The next day, she repudiated her confession and instead blamed her 55-year-old husband Mertis, who “disliked boy babies,” for the deaths:

Mrs. Fleming said her husband gave all his affection to their 3-year-old daughter, Beatrice, and complained to her that the boys fretted too much…[She] was quoted by the sheriff as asserting her husband threatened to kill her unless she made away with the boy babies.

Both parents ended up pleading guilty to second degree murder. In early November, both were sentenced to life in prison.

Interestingly, the spelling “Aleeta” seems to be a newspaper typo. In all the records I’ve seen (e.g., Willis’s death certificate, Mertis’s death certificate, the 1930 U.S. Census, the 1940 U.S. Census) the name is spelled “Alleta.”

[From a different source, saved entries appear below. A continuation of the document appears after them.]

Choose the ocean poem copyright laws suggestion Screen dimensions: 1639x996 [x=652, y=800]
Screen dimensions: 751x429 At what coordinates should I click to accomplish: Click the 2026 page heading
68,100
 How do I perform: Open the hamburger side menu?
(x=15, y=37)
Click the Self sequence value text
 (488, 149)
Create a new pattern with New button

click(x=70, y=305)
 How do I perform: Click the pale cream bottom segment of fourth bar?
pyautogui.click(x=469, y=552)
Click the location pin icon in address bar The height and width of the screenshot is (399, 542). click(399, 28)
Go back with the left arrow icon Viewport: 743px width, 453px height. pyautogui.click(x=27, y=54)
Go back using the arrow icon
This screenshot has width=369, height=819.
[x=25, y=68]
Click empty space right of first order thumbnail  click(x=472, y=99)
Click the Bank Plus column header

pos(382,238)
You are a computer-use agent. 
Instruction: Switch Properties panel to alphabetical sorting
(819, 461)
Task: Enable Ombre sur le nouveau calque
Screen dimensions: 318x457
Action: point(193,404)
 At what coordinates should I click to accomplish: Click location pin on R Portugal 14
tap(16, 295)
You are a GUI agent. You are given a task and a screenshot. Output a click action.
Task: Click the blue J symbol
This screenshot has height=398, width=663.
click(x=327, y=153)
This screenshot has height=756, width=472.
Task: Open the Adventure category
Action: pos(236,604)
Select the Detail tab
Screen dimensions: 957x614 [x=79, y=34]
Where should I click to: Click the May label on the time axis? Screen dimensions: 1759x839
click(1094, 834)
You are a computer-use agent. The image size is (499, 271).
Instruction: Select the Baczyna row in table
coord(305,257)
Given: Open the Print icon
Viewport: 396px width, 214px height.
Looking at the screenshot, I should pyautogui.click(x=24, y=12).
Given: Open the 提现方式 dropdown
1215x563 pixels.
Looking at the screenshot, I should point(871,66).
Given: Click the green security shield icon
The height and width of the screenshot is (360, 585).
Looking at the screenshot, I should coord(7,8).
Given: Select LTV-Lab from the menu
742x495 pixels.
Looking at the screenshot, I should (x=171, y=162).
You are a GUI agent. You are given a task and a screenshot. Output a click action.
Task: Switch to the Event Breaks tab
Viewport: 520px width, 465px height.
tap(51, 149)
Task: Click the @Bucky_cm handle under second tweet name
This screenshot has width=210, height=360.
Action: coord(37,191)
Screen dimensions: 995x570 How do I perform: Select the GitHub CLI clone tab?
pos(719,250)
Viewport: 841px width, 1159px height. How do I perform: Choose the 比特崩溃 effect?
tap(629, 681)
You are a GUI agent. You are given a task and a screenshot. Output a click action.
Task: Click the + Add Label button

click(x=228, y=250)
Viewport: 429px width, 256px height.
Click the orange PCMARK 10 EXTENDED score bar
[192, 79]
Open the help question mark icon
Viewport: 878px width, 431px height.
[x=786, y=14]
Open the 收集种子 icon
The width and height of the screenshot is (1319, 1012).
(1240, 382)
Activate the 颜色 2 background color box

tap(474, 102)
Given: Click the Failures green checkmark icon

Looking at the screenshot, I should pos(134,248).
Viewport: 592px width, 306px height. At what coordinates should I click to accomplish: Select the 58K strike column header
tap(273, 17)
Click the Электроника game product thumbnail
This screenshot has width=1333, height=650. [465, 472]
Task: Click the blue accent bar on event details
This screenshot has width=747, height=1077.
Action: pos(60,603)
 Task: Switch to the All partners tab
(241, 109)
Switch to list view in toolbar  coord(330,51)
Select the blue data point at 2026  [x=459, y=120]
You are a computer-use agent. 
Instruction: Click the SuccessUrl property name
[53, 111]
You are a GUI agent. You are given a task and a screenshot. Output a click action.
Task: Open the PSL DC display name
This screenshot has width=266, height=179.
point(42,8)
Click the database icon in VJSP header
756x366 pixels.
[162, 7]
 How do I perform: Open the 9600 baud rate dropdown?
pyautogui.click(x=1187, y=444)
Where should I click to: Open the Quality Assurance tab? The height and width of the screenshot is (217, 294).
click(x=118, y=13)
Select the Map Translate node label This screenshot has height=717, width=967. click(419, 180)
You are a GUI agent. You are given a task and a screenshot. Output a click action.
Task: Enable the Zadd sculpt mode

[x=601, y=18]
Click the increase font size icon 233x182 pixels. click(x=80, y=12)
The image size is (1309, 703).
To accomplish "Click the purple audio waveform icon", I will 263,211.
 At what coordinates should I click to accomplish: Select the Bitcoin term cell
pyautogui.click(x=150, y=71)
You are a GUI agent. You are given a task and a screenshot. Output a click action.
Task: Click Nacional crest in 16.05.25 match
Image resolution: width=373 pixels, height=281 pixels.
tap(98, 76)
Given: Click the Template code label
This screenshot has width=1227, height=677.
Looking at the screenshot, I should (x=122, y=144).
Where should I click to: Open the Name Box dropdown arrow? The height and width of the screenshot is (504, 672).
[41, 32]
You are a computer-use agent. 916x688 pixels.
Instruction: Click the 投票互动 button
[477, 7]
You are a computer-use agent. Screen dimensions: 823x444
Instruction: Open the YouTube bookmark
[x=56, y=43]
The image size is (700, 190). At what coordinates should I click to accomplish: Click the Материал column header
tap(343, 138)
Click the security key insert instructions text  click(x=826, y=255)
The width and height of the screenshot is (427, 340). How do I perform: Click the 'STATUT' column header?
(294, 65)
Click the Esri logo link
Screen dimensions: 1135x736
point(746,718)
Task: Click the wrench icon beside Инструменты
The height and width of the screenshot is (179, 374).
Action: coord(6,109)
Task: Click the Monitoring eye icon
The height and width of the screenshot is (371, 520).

Do you like the name Aleeta?

P.S. Beatrice, who spent her childhood in an orphanage, “worked as a foster parent with Indian children out west” as an adult.

Sources:

  • “Admits the Killing of her Infant Sons.” Lincoln Star 6 Aug. 1933: 17.
  • “Held in Slaying of two Children.” Evening Independent [Massillon, Ohio] 7 Aug. 1933: 1.
  • “Mother Admits Poisoning Babies.” Defiance Crescent 7 Aug. 1933: 1.
  • “Parents Who Killed 2 Children Sentenced.” Nevada State Journal 3 Nov. 1933: 4.
  • Beatrice M. Fleming obituary

4 thoughts on “What gave the baby name Aleeta a boost in 1933?

  1. Daaaaang, some things never change! You could change the dates and it would fit in today’s news.
    I do like the name. Similar to Alida (Aleda- Alita – Aleta). For a boy you could go with Alito or Aleeto (supreme court judge and yu gi oh character)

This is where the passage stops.